Welfare

Pubblica non vuol dire (solo) statale

di Flaviano Zandonai

Evviva il referendum. Che miete le messi rigogliose dei dubbi e dei distinguo e che ci obbliga a dire “Sì” o “No”, riducendo i toni di grigio delle posizioni in campo. O bianco, o nero. Nel caso dei quesiti sull’acqua una possibile fonte di incertezza riguarda le forme di gestione che muovono lungo l’asse pubblico / privato. Chi sta da una parte e chi all’opposto? Nel campo delle soluzioni pubbliche si può rispondere senza vacillare che lo Stato (inteso in senso ampio, nelle sue articolazioni territoriali e funzionali) sta in buona compagnia con un insieme di soggetti di natura giuridica privata che perseguono finalità di interesse collettivo attraverso la partecipazione diretta dei beneficiari alla gestione. Dunque cooperative, associazioni, consorzi ecc., peraltro già presenti, soprattutto in alcune regioni italiane, proprio nella gestione di risorse idriche come dimostrano, tra l’altro, una recente indagine realizzata dal centro di ricerca Euricse e l’approfondimento pubblicato sul numero 51 di Communitas, di prossima uscita.

Ma a ben guardare, che “pubblico” non coincida più solo con “Stato” va ben oltre le risorse idriche e coinvolge molti altri aspetti rilevanti del nostro vivere: assistenza, cultura, educazione, ecc.
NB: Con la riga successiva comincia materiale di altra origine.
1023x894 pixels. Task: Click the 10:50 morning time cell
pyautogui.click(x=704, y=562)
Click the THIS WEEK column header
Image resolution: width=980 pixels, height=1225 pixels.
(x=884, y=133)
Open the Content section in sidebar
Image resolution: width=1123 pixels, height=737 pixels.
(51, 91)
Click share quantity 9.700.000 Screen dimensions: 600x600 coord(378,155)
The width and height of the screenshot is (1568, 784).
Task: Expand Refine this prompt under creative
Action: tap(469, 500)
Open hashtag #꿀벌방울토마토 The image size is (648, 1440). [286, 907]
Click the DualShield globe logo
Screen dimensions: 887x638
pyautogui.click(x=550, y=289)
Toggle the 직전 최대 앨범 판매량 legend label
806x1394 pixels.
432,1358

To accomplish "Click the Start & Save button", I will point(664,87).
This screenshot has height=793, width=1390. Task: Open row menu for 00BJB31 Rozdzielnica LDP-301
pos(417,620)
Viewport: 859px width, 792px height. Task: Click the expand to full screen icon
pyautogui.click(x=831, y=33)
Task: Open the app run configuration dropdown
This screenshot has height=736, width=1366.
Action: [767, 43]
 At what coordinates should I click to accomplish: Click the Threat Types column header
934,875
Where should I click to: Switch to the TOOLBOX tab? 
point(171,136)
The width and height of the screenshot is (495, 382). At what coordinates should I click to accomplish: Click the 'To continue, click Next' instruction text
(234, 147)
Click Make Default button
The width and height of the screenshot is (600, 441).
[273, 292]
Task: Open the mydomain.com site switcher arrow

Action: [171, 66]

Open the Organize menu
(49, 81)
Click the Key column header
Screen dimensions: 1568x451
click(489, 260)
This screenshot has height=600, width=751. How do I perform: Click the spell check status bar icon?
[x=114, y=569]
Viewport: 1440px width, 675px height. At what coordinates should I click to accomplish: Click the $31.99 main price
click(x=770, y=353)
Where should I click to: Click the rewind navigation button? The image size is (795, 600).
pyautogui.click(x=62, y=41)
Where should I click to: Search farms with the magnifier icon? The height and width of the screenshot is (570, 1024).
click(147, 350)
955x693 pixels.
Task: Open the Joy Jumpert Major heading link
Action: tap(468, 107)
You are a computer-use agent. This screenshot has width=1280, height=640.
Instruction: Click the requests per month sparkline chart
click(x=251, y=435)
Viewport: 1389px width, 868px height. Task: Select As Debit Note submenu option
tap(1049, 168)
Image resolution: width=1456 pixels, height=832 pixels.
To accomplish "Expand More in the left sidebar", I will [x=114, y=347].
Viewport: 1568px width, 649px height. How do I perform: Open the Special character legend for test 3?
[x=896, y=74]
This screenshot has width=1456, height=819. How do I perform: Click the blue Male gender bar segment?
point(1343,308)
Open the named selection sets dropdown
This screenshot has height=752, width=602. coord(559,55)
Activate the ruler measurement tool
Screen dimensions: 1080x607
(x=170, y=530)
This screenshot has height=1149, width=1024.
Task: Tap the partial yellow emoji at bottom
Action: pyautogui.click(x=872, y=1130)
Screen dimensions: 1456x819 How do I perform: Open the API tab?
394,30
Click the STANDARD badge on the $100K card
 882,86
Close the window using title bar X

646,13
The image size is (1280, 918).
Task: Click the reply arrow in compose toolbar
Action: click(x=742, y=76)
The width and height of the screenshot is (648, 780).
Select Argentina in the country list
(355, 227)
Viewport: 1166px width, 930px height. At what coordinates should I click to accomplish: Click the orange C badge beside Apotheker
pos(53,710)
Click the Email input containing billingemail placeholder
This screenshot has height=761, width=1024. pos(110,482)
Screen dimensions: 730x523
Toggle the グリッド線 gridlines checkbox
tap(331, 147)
C’è una sorta di giurisprudenza di fatto che dimostra che la funzione pubblica è esercitabile anche da organizzazioni private e pure d’impresa che non massimizzano l’interesse individuale a scapito di quello collettivo e che si dotano di assetti gestionali ispirati al gioco democratico che, va ricordato, non è un’esclusiva di elezioni politiche o anche solo dei referendum.

Basta rileggere l’articolo 43 della Costituzione. «A fini di utilità generale la legge può riservare originariamente o trasferire, mediante espropriazione e salvo indennizzo, allo Stato, ad enti pubblici o a comunità di lavoratori o di utenti determinate imprese o categorie di imprese, che si riferiscano a servizi pubblici essenziali o a fonti di energia o a situazioni di monopolio ed abbiano carattere di preminente interesse generale». I nostri padri costituenti avevano la vista lunga, non solo in avanti ma considerando anche esperienze di gestione che affondano nelle radici lunghe della nostra storia come le comunità di regola e gli usi civici.

Direi che non ci dovrebbero essere dubbi su ciò che significa acqua “pubblica” o “privata”. In ogni caso, per capire cosa ne pensano i promotori dei referendum e i loro avversari basta fare i cittadini e partecipare al dibattito. Fra le tante occasioni segnalo il Festival dell’economia (Trento/Rovereto, 2/5 giugno). Ci saranno un paio di appuntamenti utili – si spera – a tracciare un segno sulle schede referendarie senza troppi patemi o ripensamenti.